FOMCを超えてFRBパウエル議長が利下げの意向を示唆してことから米国株式市場はそれだけの材料で大きく上昇し年初来高値をつけるという異例の展開になっています。

一方債券市場はすでに今年4回の利上げさえ織り込みに行く始末で金利は下落する一方という株とはまったく逆さまの動きを加速させています。一体この相場どちらの見立てが正しいのかが早晩問題になりそうですが、新債券の帝王・ジェフリーガンドラックとエリオット波動の逆張りで世界でもっともエリオット波動で稼いだ男として有名なポールチューダーがそれぞれ独自の見解を表明しておりかなり興味深いものがあります。

ガンドラックは今年後半にリセッション入りを予想

Photo Bloomberg https://www.bloomberg.co.jp/news/articles/2019-01-14/PLAO386S972901

新債券の帝王・ダブルラインキャピタルのCIOであるジェフリー・ガンドラックはウェブキャストにおいて今年後半にリセッション入りする確率を40%から45%

と見ており、向こう1年では65%になると予想してかなりリセッション入りの可能性が高まることを強く示唆しているのが印象的です。

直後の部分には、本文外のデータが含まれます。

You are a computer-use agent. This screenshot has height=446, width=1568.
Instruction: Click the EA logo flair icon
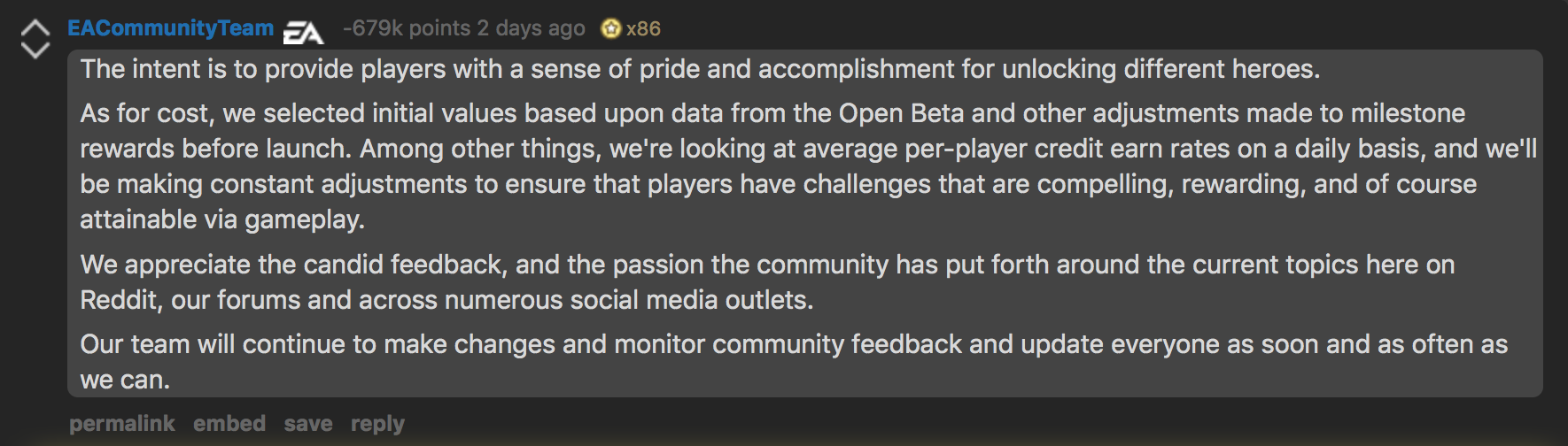click(x=303, y=32)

ガンドラックは発言の内容を変える部分もある存在ではありますが、ここ2~3年は相場の先行きをピタリと当てまくっているだけにその内容は市場にも大きな影響を与えており、無視できない存在になりつつあります。面白いのはガンドラックが相場が大きく下落する前兆としてどこかの市場がピークに達した後が危ないとしていることで、足元の米株市場がなんともそれを彷彿とさせる動きになってきている点が気になる所です。

またガンドラックはどこかで債券金利の下げが底を打って逆に反転上昇する可能性も示唆しており、とくに債券市場の話であるだけの全く逆の金利底打ちシナリオも確かに意識しておく必要がありそうな状況です。

ポールチューダーも厳しい相場見通し

Photo Bloomberg https://www.bloomberg.co.jp/news/articles/2017-06-13/ORHT6T6VDKHT01

72億ドルほどのグローバルマクロヘッジファンドの創設者でエリオット波動を使った逆張りで莫大な利益を上げている、世界でもっともエリオット波動で儲けた唯一の男とも言われるポールチューダー・ジョーンズはメディアのインタビューに

応じ、我々は恐らく長い利上げサイクル後の最初の利下げの目前にあると語って、為替についてはドルのショートと見ていることを示唆しています。

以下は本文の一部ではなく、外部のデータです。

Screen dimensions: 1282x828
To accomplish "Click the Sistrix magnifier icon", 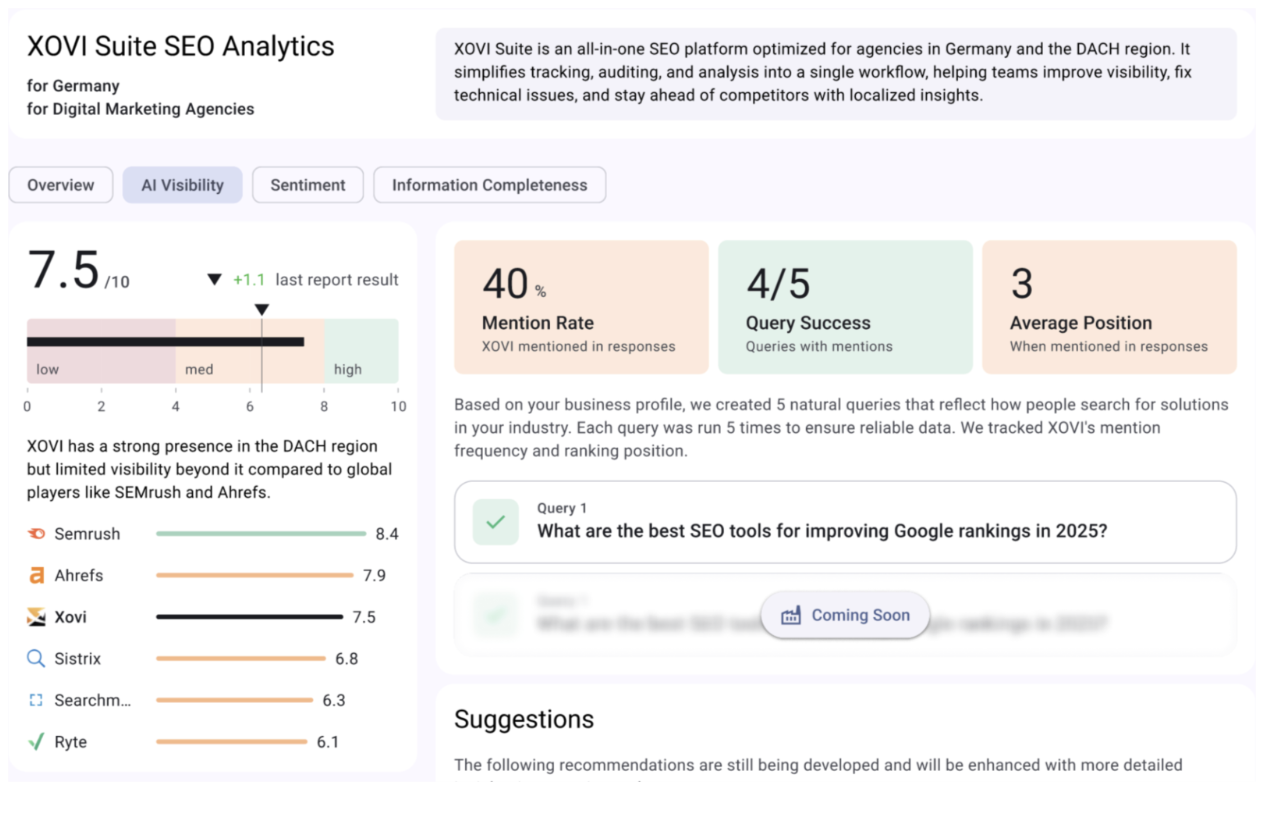I will click(36, 659).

ただ彼は利下げになるまでは一時的に株価が上昇することを予想しており、短期には買い向かっていることも示唆しています。

しかしさすがのポールチューダーも2019年中にFRBの利下げが起きるとは思っていなかったようで米中の関税戦争がその大きな要因であるとも語っています。

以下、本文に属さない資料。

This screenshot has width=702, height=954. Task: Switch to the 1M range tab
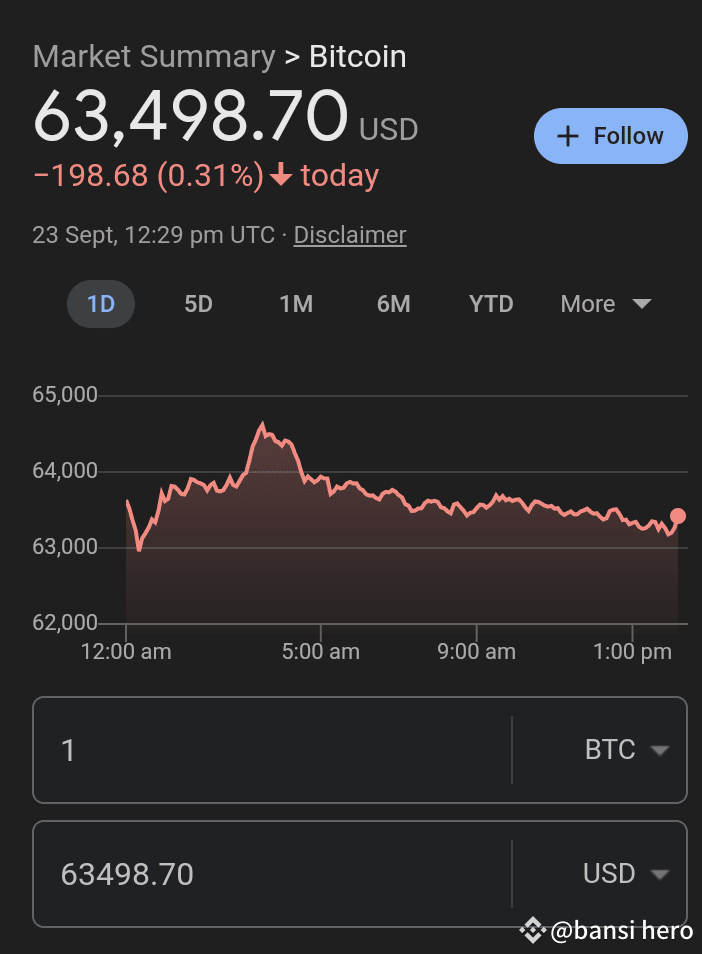(x=296, y=304)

月末の米中会談で関税実施はどうなるかわからなくなりつつありますが、もしこのまま米国が中国からさらに3000億ドル相当の関税を課した場合米国をリセッションに追いやる転機になる可能性も示唆しており、今月末の米中首脳会談の可否とその後のトランプの関税実施の判断がきわめて大きなポイントになりそうです。

それにしても利下げの見通しひとつだけでここまで米株が上昇し、時を同じくして債券市場は年間4回もの利下げを織り込み始めて金利がみるみるうちに下がるという相反した動きの相場は明らかにどちらかが間違っている可能性があり、どこかのタイミングでそれに大きな修正がかかる可能性を見ておく必要がありそうです。

こうした著名投資家の相場に対する視点はそのまま丸のみして真似るべきものではありませんが、少なくとも相場の見方としては一定の参考にはなるもので、テクニカル的にそれが検証できた場合には考え方に乗ってみるというのも一つのやり方になりそうです。